Artistic view of how Kepler-10c, a sub-Neptune water world, might look like. Credits: INAF M. Galliani
Mass-radius diagram of small (Rp ≤ 4 R⊕ ) planets orbiting FGK dwarfs, with mass and radius determinations better than 4σ and 10σ, respectively, color-coded by planet equilibrium temperatures Teq ≤ 600 K. The different solid curves, from bottom to top, correspond to planet compositions of 100% iron, 33% iron core and 67% silicate mantle (Earth-like composition), 100% silicates, 50% rocky interior and 50% water, 100% water, rocky interiors and 1% or 2% hydrogen-dominated atmospheres.
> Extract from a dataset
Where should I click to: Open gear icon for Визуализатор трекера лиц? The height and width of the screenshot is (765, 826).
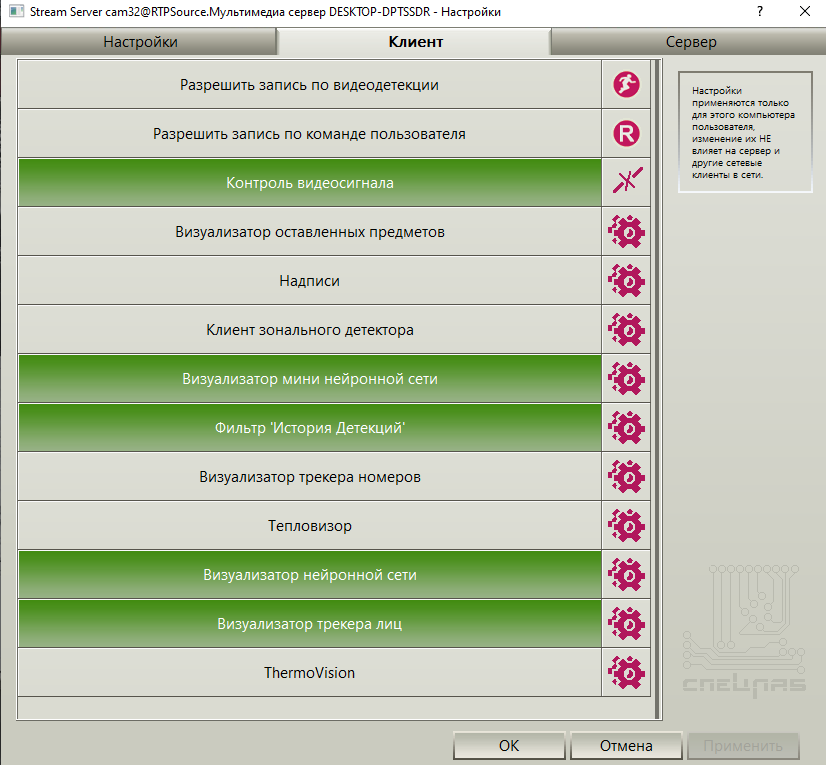626,623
The gray dark circles indicate Venus (V), the Earth (E), Uranus (U), and Neptune (N). Kepler-10 c is indicated with square and joins the fifteen or so possible water worlds located in between the 100% silicate and 100% water isocomposition curves.
For further information:
The paper “In-depth characterization of the Kepler-10 three-planet system
with HARPS-N radial velocities and Kepler transit timing variations”, by A.
S. Bonomo, L. Borsato, V.M. Rajpaul, L. Zeng, M. Damasso, N.C. Hara, M.
Cretignier, A. Leleu, N. Unger, X. Dumusque, F. Lienhard, A. Mortier, L.
Naponiello, L. Malavolta, A. Sozzetti, D.W. Latham, K. Rice, R. Bongiolatti,
L. Buchhave, A.C. Cameron, A.F. Fiorenzano, A. Ghedina, R.D. Haywood, G.
Lacedelli, A. Massa, F. Pepe, E. Poretti e S. Udry has been published online
in the journal Astronomy & Astrophysics.